Task description => Copy the data below word for word, from its first line through the line containing "Looking at the", both included. Leave the pictures out.

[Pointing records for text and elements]
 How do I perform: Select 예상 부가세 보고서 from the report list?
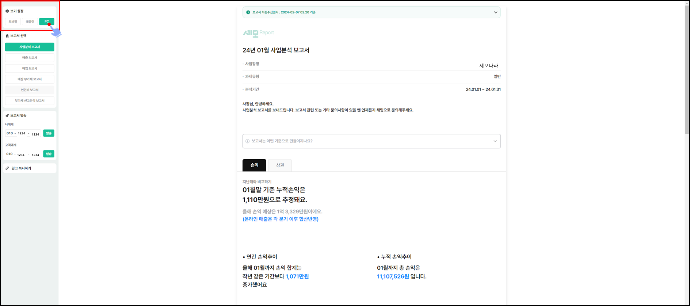point(30,79)
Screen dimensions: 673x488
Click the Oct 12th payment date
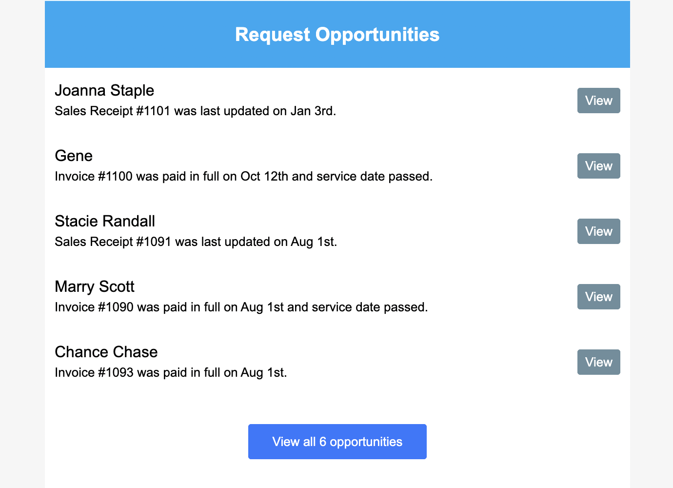pyautogui.click(x=264, y=177)
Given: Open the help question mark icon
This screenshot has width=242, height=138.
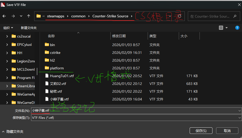Looking at the screenshot, I should point(237,28).
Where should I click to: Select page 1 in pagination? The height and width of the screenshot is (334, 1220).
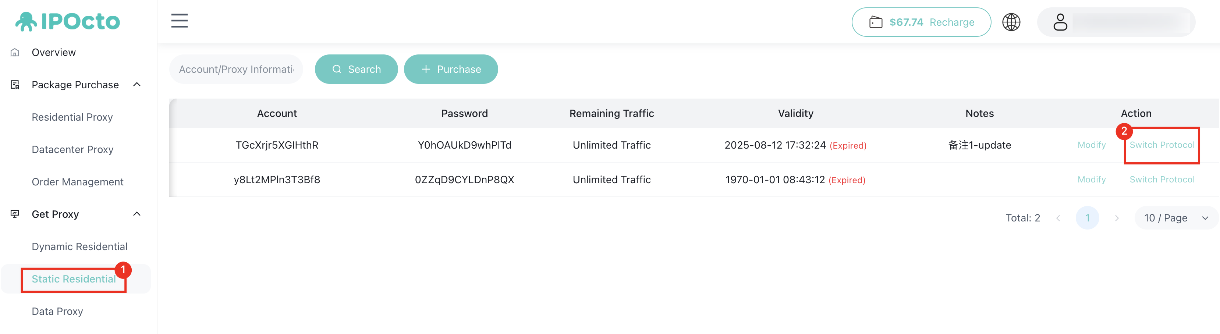[x=1087, y=218]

Response to the exercise =>
 How do I perform: Select 예상 부가세 보고서 from the report list?
point(30,79)
Screen dimensions: 673x488
Click the Oct 12th payment date
pyautogui.click(x=264, y=177)
Given: Open the help question mark icon
This screenshot has width=242, height=138.
Looking at the screenshot, I should point(237,28).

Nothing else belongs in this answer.